▸ TEXTO DEL DOCUMENTO:
_ _ _

Artistas

Subvencionar hoy arte racista o blasfemo

«¿Algún país europeo se atrevería a hacer una exposición estatal que ridiculizase a la religión musulmana?»

Ilia Galán Díez

Hubo un tiempo en que las artes buscaban eminentemente la belleza y lograron lo más excelso del humano género. Pero dejaron muchas veces de ser bellas sobre todo desde el Romanticismo. Consideradas como armas para lograr el ansiado progreso: había que demoler prejuicios ya viejos, romper con la moral recibida. El revolucionario pensamiento pretendía derribar el sistema establecido con las monarquías. Revolución y ruptura se trasladaron de lo político y lo estético a lo moral.

Madame Bovary, de Flaubert, fue clave en la imposición del «arte por el arte», al margen de la moralidad, justificando el adulterio. Poetas malditos (Baudelaire, Rimbaud, Verlaine) frecuentaron esa senda que también se dio en pintura (Beardsley, Schiele...) y poco después en otras artes. A partir de los años sesenta del pasado siglo el escándalo ha resultado un recurso fácil para lograr la promoción de lo reprimido en los países occidentales, con el freudiano lema de «romper el tabú» o desinhibirse.

_ _ _

▸ DATOS PROPORCIONADOS:
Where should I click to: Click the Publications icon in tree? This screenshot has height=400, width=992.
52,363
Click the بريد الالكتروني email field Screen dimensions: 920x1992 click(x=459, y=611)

_ _ _

▸ OBJETIVOS:
**1)** Responde a partir del artículo sobre el arte y la moral:
(a) ¿Desde qué movimiento dejaron muchas veces las artes de ser bellas?
(b) ¿Qué obra se señala como clave en la imposición del «arte por el arte»?
(c) ¿Desde cuándo el escándalo ha resultado un recurso fácil en los países occidentales?
**2)** Prosigue el artículo sobre el arte y la moral a partir de su última oración.

▸ RESPUESTAS POR TAREA:
**1)**
(a) Desde el Romanticismo.
(b) Madame Bovary, de Flaubert.
(c) A partir de los años sesenta del pasado siglo.

**2)**
Estamos acostumbrados a los escándalos del mundo de la música comercial, como el rock, o del cine, pero la actual exposición de León Ferrari en el museo nacional Reina Sofía de Madrid ha renovado la polémica entre libertad de expresión y cultura promocionada por instituciones estatales, pagada mediante impuestos obligatorios, extraídos de los ciudadanos, como ya sucediera en Nueva York con Sensation (1999), donde retiraron la financiación pública del museo.

Pocos niegan hoy el derecho de la libertad de expresión incluso para criticar o despreciar lo más sagrado, aunque, con las revueltas planetarias en torno a las célebres caricaturas sobre Mahoma del semanario Charlie Hebdo, destacados representantes de la izquierda política se alzaron reclamando un respeto y prudencia (Habermas) que no se ejercían, sin embargo, con el cristianismo. Incluso obras clásicas, como el Mahoma de Voltaire, donde comprendemos también la mentalidad de la época, han producido grandes diatribas a la hora de mostrarse en público, por temor a los fanáticos terroristas.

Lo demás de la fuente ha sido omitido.